Earnscleugh / Alexandra
ShareAt the other end of the Alexandra Basin is our largest vineyard, our home farm (H.Q.) and our Private Paddock Club House. We grow Pinot and Riesling here and we have orchards, organic vegetables, lavender, cows, pigs, duck, chickens, sheep...
This lovely, sheltered and warm site in the Earnscleugh Valley was purchased in 2000. Formerly a small farm, and a Crop + Food Research Station, it is now primarily a vineyard and our main vineyard at that. Now some 60 hectares in all (perhaps 130 acres), 5.56 hectares are under grape, mostly Pinot Noir. But we also grow cherries, nectarines, saffron, lavender, truffles vegetables, sheep, cumquats, walnuts, olives and chickens (for eggs only) and so on. A bounteous little farm.
At Red Bank (H.Q.) we have our office and our beautiful Private Paddock Club House. We have Club House tours for wine club members by prior appointment - this includes a guided tour of the organic farm and vineyard, access to The Club House and our NZ art collection plus a taste of three wines.
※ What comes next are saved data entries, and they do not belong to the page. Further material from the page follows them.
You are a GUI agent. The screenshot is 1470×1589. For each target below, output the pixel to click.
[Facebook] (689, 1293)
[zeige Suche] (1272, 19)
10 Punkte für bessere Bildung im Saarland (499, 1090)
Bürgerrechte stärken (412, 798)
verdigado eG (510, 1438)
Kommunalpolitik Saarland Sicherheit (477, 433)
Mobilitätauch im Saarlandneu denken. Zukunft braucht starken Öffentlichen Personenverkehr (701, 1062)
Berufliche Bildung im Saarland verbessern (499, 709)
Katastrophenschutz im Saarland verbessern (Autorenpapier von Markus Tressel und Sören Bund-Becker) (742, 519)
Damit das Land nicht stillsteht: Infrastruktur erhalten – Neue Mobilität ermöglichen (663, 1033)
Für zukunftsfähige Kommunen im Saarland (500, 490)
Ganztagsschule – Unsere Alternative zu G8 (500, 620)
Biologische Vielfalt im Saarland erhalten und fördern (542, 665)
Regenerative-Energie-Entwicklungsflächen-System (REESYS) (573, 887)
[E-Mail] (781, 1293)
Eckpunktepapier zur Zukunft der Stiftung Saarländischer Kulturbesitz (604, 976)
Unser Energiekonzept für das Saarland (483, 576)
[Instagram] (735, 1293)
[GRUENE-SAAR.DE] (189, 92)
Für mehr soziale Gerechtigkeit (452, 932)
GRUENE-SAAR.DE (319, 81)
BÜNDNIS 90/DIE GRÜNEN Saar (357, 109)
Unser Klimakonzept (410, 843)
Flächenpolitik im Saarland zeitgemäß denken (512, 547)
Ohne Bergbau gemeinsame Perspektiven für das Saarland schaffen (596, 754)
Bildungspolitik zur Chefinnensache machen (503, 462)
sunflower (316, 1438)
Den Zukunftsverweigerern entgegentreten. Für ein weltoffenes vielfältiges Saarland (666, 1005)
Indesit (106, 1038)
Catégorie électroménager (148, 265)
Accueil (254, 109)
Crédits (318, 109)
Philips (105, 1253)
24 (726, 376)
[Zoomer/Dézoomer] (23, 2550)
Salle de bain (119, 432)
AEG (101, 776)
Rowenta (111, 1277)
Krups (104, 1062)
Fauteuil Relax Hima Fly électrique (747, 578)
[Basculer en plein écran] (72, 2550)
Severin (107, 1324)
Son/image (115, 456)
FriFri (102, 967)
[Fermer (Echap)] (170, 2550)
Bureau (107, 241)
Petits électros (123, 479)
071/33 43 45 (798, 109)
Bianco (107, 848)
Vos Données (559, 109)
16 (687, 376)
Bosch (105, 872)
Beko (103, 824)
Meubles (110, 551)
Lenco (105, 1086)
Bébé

For the statistically minded – the Pinot here was planted in 2000 and 2001, and the clones are 115, 10/5, 667, 777 and 114 dominated by 115 and 667. Rootstocks include 3309, 3366, 101.14 and Shwarzmann. They are closely planted at 5500 vines / ha, 1.8m rows, 1m vine spacing and one block 1.5m rows and 1.2m vine spacing.
We also grow our Riesling here (198, and “Felton Road” clone). Generally speaking, the soils are river deposited gravelly loams with the exception of a clay seam in the southern corner which consists of 20 million year old sediments from Lake Manuherikia
A word of caution – the lavender oil produced at Red Bank Farm, if worn, will enliven your day, promotes healing of wounds and helps sleep, repels mosquitos but also makes you curiously irresistible to the opposite sex. YOU HAVE BEEN WARNED!
We are now fully back into our organic programme. Philosophically we are not at all keen about agrichemicals and the rather regrettable industrial aspect of wine production we see elsewhere. Admittedly we are rather fortunate in some ways in that the Central Otago is well favoured towards organics -- the low humidity for instance means we are seldom challenged by fungi in the way some other regions might be. But we are, without being wild-eyed about all this, believers in a natural and healthy environment for our vines, for our staff and for you, the imbibing client. Soil health is essential as well.
This is an ongoing process -- we have in the past been certified organic, but we gave up our certification for a short time while we addressed weed problems in establishing new vineyards. Having crossed those bridges, we have, since 2013, been fully back into organics again and will be fully under the BioGro programme from 2017 vintage onwards.
So, while it's now considerably more work and investment to produce Two Paddocks wine, we think it worthwhile. Of course it's necessary to consider when you buy a good bottle of organically produced wine, that the bottle you are holding will have cost considerably more to produce than its conventionally farmed counterpart. Organics are by necessity labour intensive. It therefore should be no surprise that the wine will cost a little more.
On the subject of cost -- let's address the question of why a good bottle of Pinot costs somewhat more than some other reds. To paraphrase our friend Nigel Greening once more -- anything these days can be made on the cheap. That doesn't mean it will be any good. Pinot is more demanding of hard work than any other wine. A lot more hard work has gone into that bottle than its neighbour, the one made by machines in the vineyard. A good Pinot vine is by definition and by design the lowest yielding vine of all -- to produce the optimum ripe fruit, alive with profound fruit flavours balanced with smooth tannins and lively acids, it is regrettably necessary to drop more fruit on the ground as the season progresses than any sane man would consider sensible. The vine needs more attention by hand than you can credit -- at least fourteen visits a year each vine, pruning, shoot thinning, leaf plucking and so on. The list goes on. It is not a sane person's business -- Pinot. This is why we Pinot producers look at one another with empathy, sympathy, admiration and utter disbelief. What courage, what foolhardiness, what a nerve, what genius.